**How to complete this task**
Leaving every image behind, reproduce the records word for word.

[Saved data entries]
● ● ●
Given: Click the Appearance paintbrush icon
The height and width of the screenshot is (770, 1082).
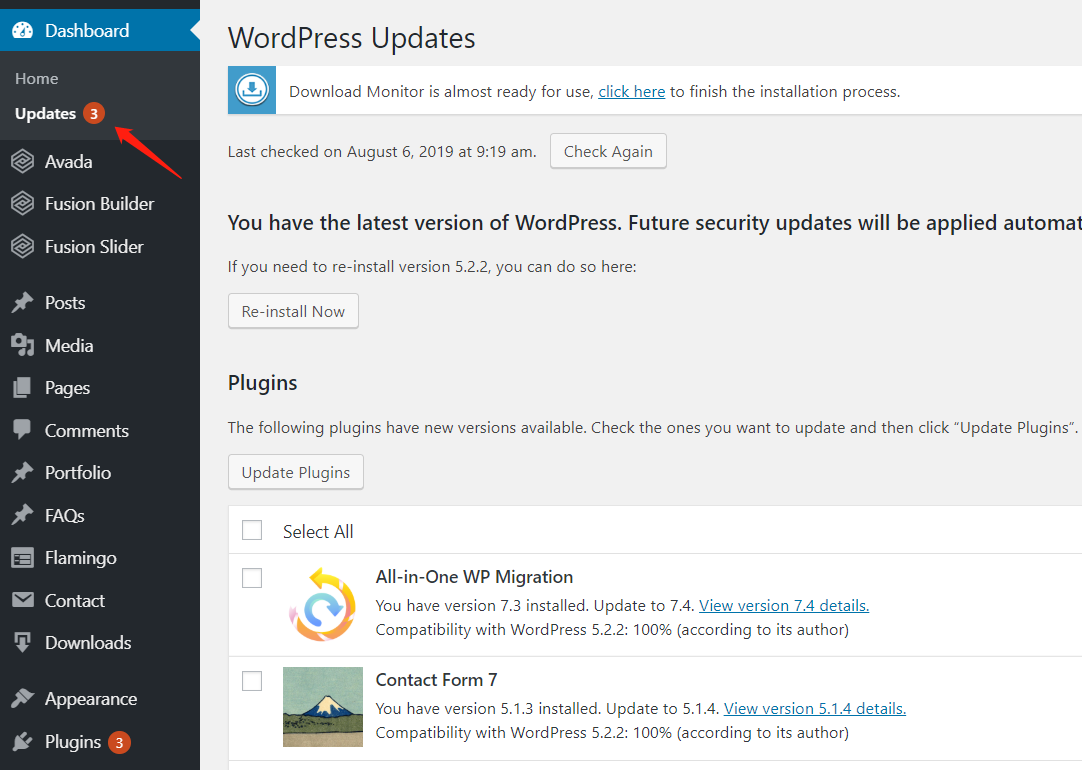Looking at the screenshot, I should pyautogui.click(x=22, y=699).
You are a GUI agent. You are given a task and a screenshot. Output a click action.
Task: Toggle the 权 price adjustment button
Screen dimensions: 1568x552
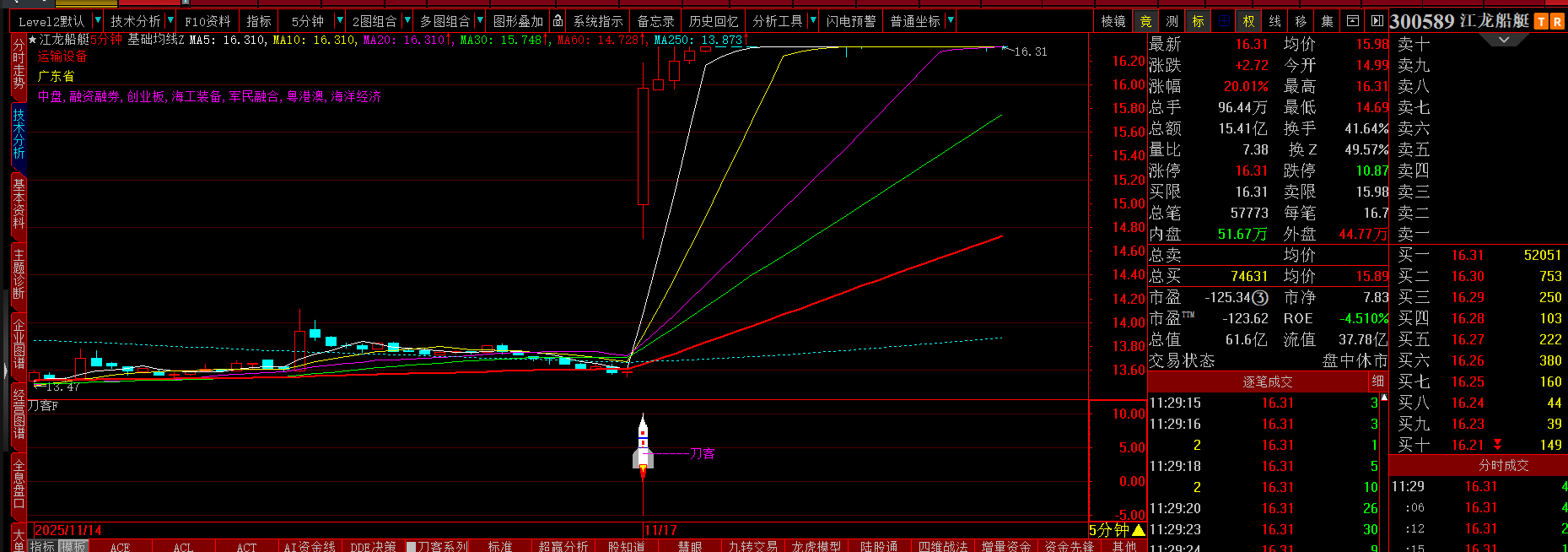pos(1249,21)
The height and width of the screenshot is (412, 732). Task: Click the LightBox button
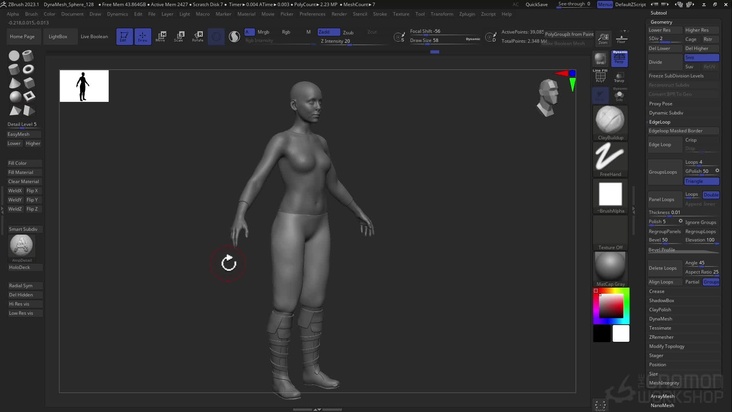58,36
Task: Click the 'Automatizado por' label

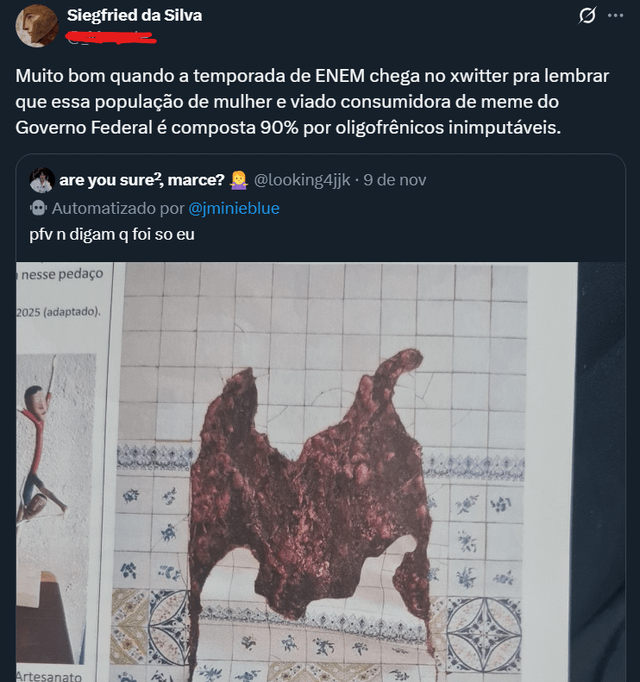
● ● ●
**Task output**
Given: Click the Appearance paintbrush icon
The height and width of the screenshot is (770, 1082).
Looking at the screenshot, I should pyautogui.click(x=22, y=699).
You are a GUI agent. You are given a task and a screenshot. Output a click action.
Task: Toggle the 权 price adjustment button
Screen dimensions: 1568x552
pos(1249,21)
The height and width of the screenshot is (412, 732). Task: Click the LightBox button
58,36
Task: Click the 'Automatizado por' label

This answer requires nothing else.